追いかける側であるはずのこちらが、逆に奇襲を受けたのだ。
予想外の展開に惑うしかない。
《全機集合!雲の外から機銃を流し込むぞ!突っ込めば敵の思う壺だ!》
即座に集結した重戦闘機が自慢の高火力をお披露目する。
しかし、いくら投射量が多いと雖も、見えない敵に向かって機銃を撃つのは目隠しして喧嘩する様なものだ。
いくら拳を振り回そうとも、当たらなければ意味が無いのだ。
さて、牽制になるかどうか…といったところ。殆ど意味は無いだろう。
しかし、見えていないのは敵も同じであり、そういう意味では今のところはこちらが有利だった。
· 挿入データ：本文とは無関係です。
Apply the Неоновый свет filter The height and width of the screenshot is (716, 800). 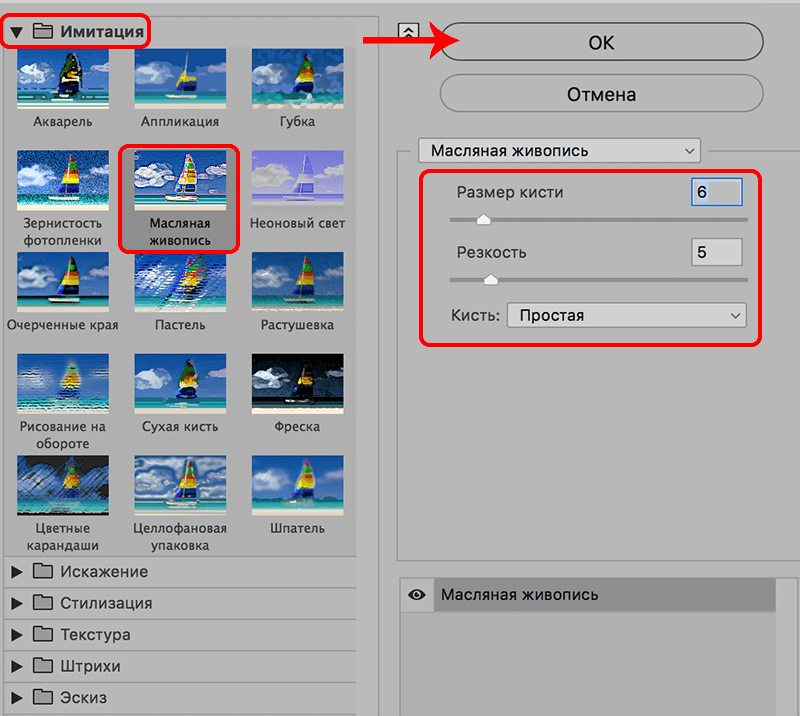click(x=297, y=180)
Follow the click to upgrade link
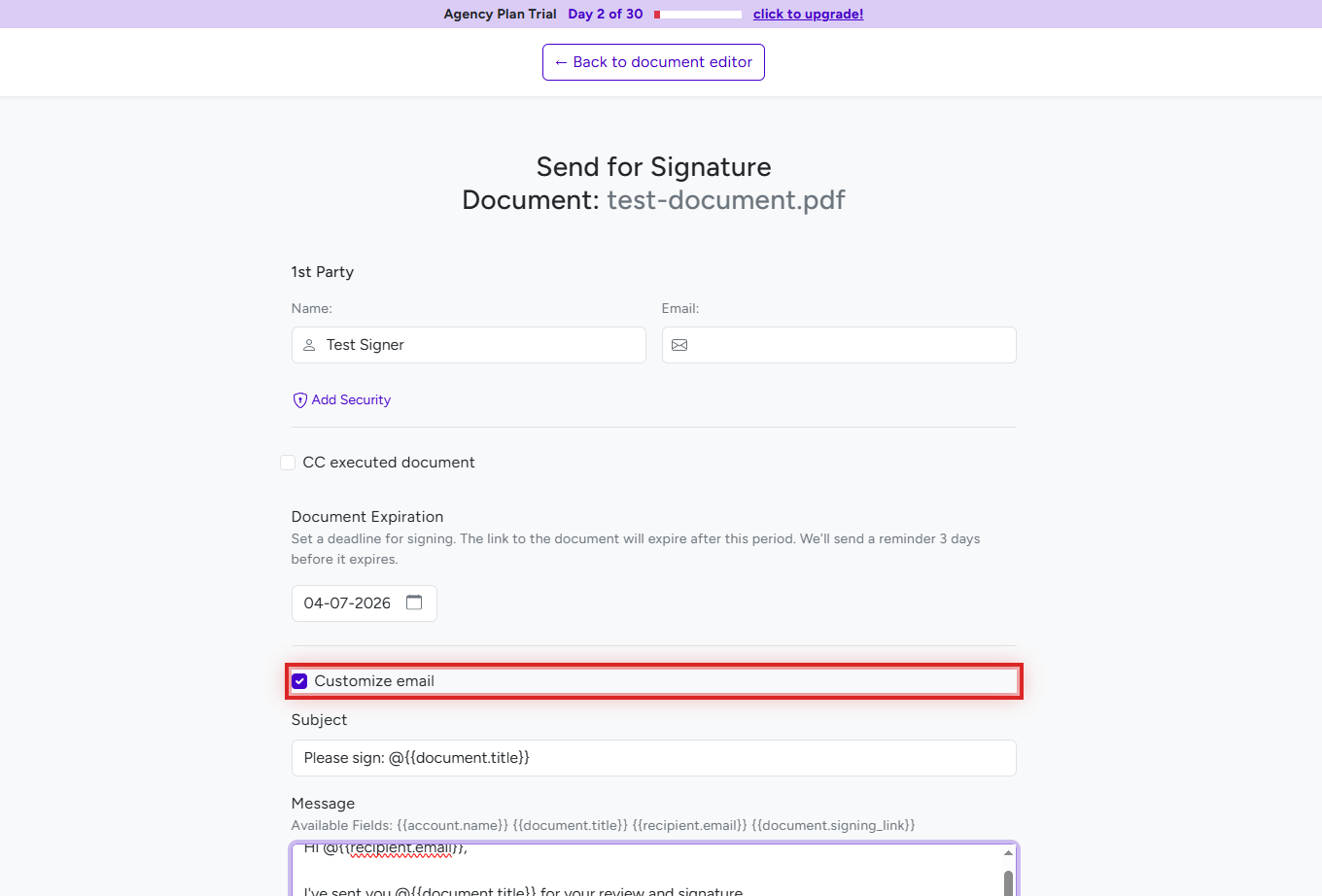 pos(809,14)
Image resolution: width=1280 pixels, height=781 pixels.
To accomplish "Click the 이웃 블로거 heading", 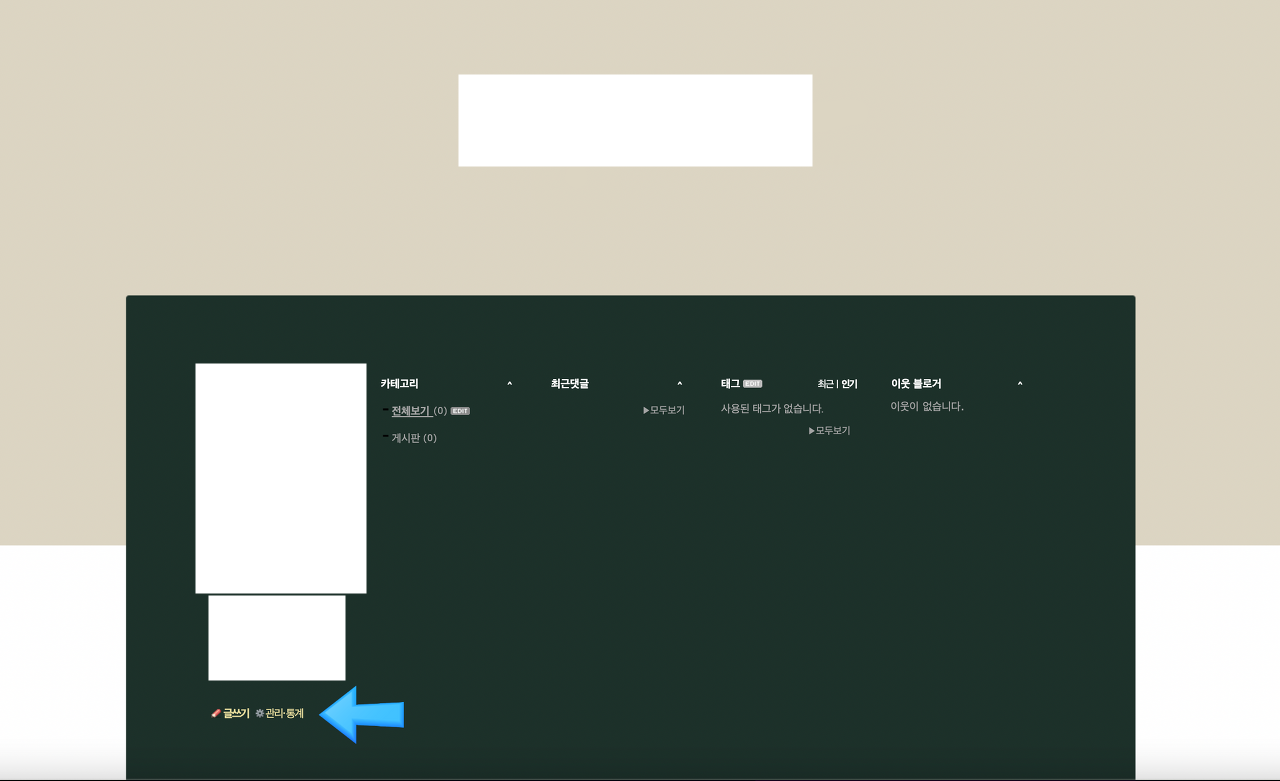I will [915, 384].
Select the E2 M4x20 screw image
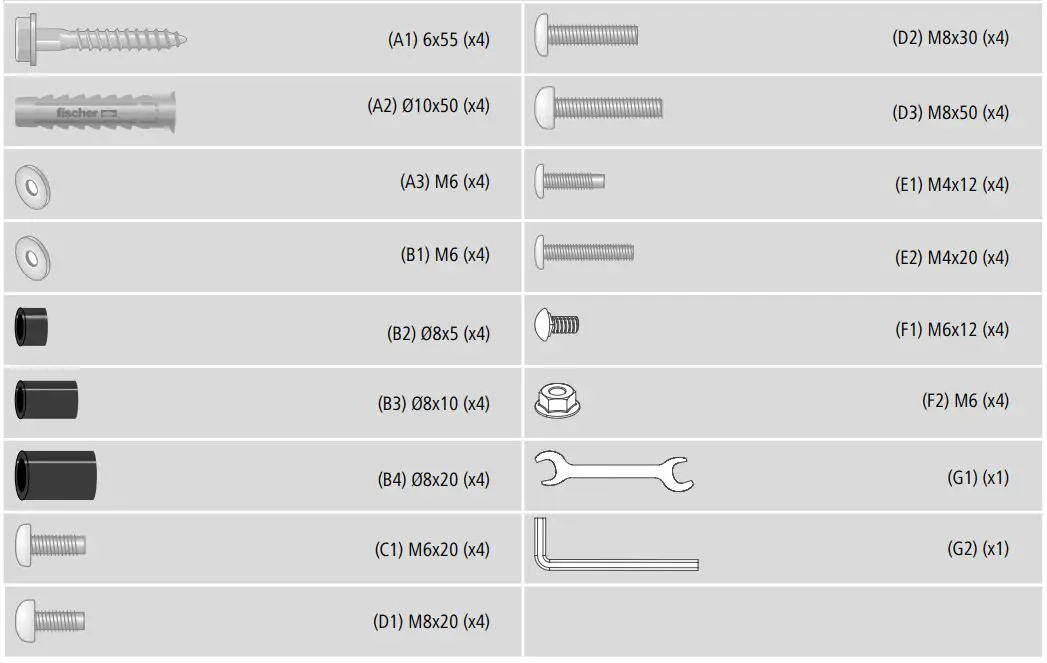This screenshot has height=663, width=1047. point(584,251)
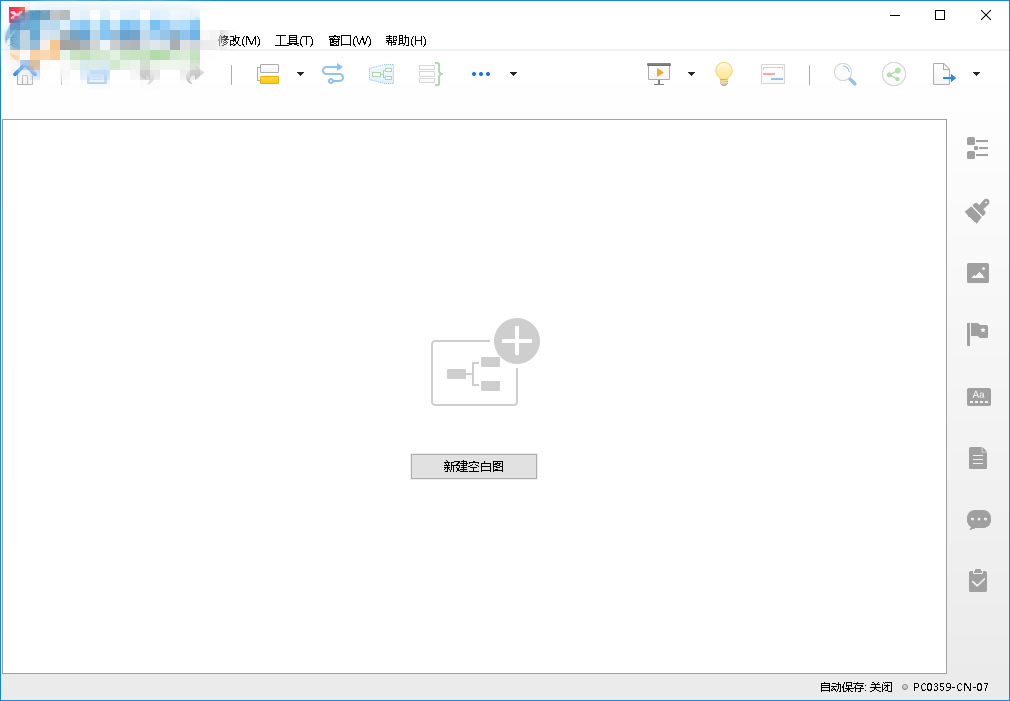
Task: Enable ZEN mode with the lightbulb icon
Action: tap(723, 73)
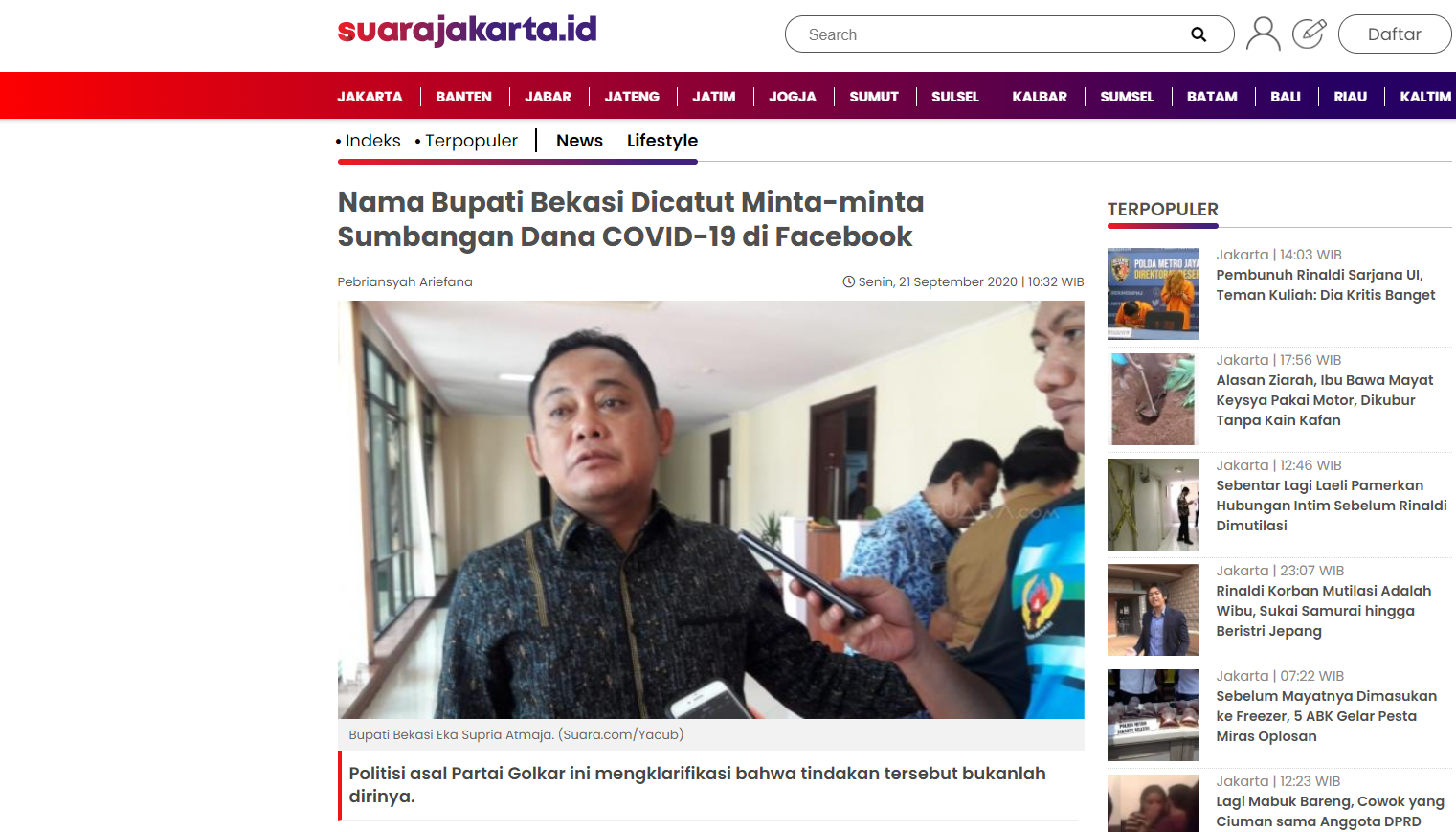Click the search magnifier icon

pos(1198,34)
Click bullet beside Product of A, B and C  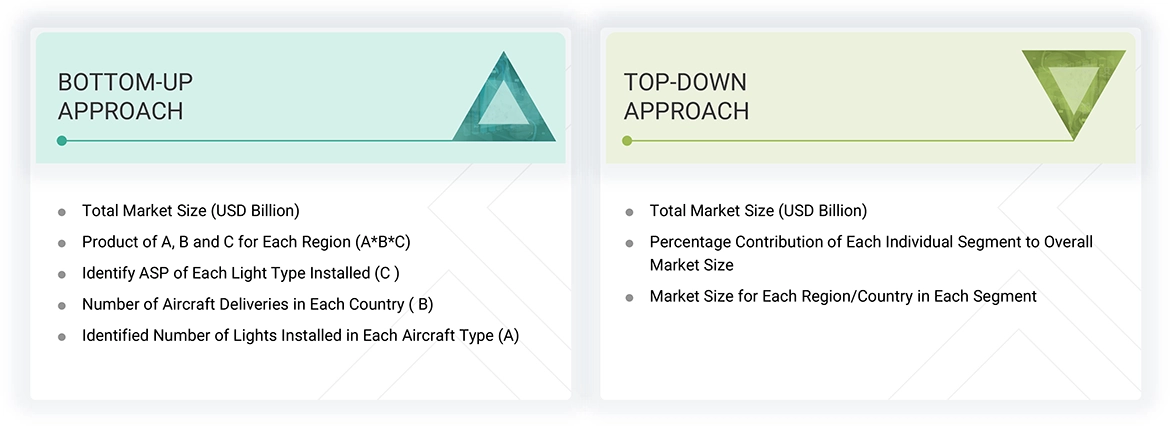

最前列の戦闘機が一通り機銃掃射し、それが終わるとクルンとターンして後列に譲る。
そして後列が同様に繰り返す。
連邦陸軍航空隊お得意の航空集団戦法。世界広しといえど、これ程の連携を空中で行えるのは我々だけに違いない。
相当数撃ったため、こちらの存在に意識を向けさせるぐらいの事は出来そうだが、敵は仕掛けて来ない。
もしや、もう既にあの雲の中から敵は離脱しているのでは?
そんな不安が鎌首もたげてくるが、雑念を追い払い、ただひたすら射撃を繰り返す。
《撃ち方やめい!撃ち方やめ!》
その後しばらくして、号令と共に射撃は停止される。
もう既に敵はかなり減っているという想定の下の判断だ。
《全機散開!付近の捜索を開始せよ!討ち漏らしがいるはずだ!》
要はこれは残党狩りだ。
射撃を受け、敵は蜘蛛の子を散らす様に逃げただろう、という想定で生き残りを始末するのだ。
血も涙もないが、その一機の爆撃機が重大な損害を与え得るのだから仕方がない。
次々と雲を囲む様にばらけて行く。
《敵確認出来ず!》
《異常無し!》
《敵、見当たりません!》
全機始末した…のか?
《戦闘続行が不可能なヤツは帰投しろ。まだいけるヤツはこれより爆撃機の直掩任務だ。地上部隊を援護するぞ》
──その時は誰も知らなかった。
狩るべき爆撃機なんてものが存在しないという事を。
彼等の対峙してきた敵戦闘機こそが、狩るべき爆撃機でもあるという事を。